Extract edit history data from MySQL for simplewiki. Goal is to have an algorithm that can reconstruct history correctly, we will work on scaling algorithm for a larger wiki in a different task.
- Do we want to move data to event bus first or rather we want to go directly to analytics schemas?
Given that our goal is to be able to have a prototype of data pipeline we will go from db to analytics schemas. Later we will move data into eventbus schemas as intermediate step.
The DB loading is assumed to be a bootstrapping step, to happen only once. Updates to the past data that are happening to db data should come as eventbus events so we are not considering those as this time (DB loading is a 1-off)
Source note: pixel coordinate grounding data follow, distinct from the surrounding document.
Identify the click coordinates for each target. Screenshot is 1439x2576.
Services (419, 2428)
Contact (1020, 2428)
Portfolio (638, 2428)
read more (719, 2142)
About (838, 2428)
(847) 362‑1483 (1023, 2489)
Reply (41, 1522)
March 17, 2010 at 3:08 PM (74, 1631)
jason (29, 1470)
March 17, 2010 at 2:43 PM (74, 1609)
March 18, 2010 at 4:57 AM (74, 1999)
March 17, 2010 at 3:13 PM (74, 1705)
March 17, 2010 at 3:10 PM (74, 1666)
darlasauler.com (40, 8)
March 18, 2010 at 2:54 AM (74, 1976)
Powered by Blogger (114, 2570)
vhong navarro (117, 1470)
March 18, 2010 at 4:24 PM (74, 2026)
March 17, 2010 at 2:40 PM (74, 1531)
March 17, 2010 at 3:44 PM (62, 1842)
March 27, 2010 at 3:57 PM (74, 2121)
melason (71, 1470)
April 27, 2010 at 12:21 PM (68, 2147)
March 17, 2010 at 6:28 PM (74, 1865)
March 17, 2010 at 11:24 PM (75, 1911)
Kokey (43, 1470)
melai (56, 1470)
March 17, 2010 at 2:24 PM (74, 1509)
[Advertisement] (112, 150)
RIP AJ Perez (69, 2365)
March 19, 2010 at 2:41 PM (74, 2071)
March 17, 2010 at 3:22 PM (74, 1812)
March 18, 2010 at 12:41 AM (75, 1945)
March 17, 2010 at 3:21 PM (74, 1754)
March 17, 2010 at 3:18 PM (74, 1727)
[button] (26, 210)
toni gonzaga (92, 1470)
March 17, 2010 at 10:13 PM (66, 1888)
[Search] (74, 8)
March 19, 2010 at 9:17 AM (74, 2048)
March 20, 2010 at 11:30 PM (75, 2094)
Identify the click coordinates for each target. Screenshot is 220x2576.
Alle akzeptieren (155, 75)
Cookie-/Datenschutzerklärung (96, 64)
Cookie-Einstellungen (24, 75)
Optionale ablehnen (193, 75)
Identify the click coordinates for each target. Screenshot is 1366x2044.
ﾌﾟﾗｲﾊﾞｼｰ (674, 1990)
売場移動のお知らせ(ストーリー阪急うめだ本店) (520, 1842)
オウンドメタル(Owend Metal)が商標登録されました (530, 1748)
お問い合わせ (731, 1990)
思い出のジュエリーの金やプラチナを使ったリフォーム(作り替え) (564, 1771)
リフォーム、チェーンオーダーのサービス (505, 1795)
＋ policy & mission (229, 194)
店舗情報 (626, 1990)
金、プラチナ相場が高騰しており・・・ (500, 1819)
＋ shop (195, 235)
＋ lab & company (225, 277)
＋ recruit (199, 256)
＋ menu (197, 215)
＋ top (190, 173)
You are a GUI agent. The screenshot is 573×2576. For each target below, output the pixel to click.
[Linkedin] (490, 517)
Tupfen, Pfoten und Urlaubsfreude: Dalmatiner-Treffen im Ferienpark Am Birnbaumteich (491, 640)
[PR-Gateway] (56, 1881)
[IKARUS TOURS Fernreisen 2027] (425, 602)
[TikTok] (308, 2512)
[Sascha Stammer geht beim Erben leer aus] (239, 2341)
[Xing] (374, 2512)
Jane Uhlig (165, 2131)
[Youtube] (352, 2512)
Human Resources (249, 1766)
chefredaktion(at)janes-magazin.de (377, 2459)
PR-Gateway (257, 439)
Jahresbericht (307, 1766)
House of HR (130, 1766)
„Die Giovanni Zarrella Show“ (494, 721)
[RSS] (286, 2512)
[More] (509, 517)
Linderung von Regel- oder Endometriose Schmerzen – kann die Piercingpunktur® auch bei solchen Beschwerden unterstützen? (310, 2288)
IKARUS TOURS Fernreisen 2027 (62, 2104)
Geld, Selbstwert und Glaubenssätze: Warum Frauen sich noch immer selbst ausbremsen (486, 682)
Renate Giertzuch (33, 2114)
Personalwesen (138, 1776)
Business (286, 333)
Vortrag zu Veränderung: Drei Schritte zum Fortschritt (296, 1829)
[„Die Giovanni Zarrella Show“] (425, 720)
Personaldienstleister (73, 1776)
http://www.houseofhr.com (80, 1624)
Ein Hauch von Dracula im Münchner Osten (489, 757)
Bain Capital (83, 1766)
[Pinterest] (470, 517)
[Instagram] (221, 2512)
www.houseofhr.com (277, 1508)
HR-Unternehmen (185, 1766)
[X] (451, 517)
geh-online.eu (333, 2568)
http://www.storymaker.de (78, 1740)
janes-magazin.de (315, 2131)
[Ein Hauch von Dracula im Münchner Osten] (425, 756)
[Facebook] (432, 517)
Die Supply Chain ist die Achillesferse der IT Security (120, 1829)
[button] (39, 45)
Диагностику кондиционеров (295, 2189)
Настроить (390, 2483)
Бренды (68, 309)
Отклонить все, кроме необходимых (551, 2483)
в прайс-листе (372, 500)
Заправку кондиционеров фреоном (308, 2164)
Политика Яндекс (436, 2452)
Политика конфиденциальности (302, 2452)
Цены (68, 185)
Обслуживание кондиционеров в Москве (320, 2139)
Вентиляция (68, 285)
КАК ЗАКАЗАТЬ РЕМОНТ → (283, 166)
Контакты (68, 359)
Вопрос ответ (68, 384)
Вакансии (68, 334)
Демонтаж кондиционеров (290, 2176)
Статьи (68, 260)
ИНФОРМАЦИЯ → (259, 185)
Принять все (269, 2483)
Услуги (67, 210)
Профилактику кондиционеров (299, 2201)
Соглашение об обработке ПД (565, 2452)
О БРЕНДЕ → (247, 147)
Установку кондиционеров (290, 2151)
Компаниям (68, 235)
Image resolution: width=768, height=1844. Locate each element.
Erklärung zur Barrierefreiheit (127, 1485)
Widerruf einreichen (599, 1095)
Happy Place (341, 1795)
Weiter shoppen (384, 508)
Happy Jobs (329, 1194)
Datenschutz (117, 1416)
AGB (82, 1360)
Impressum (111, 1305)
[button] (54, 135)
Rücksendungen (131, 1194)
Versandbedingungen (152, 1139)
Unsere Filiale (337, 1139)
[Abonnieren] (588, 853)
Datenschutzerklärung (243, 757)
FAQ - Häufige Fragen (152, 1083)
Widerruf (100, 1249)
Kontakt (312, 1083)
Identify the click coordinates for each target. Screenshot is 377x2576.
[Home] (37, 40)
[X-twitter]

Technical steps that need to happen:
- SQL to transform from db data to JSON (note that 1st stab is done with a small wiki, no need to think about scaling yet)
- Data in analytics schemas is denormalized, we need access to say user data when we are inserting a page create event
- Might be that we need to load data into normalized form and later denormalize the data (this is likeley a mini research task within this one)
If during the spike we realize that data needs an intermediate processing step that makes data in shape similar to eventbus in shape, we should reconsider
the decision of not using the eventbus schemas.
This is a prototype to learn about the structure of data we are using a small wiki to get away from scaling problems of joining massive tables.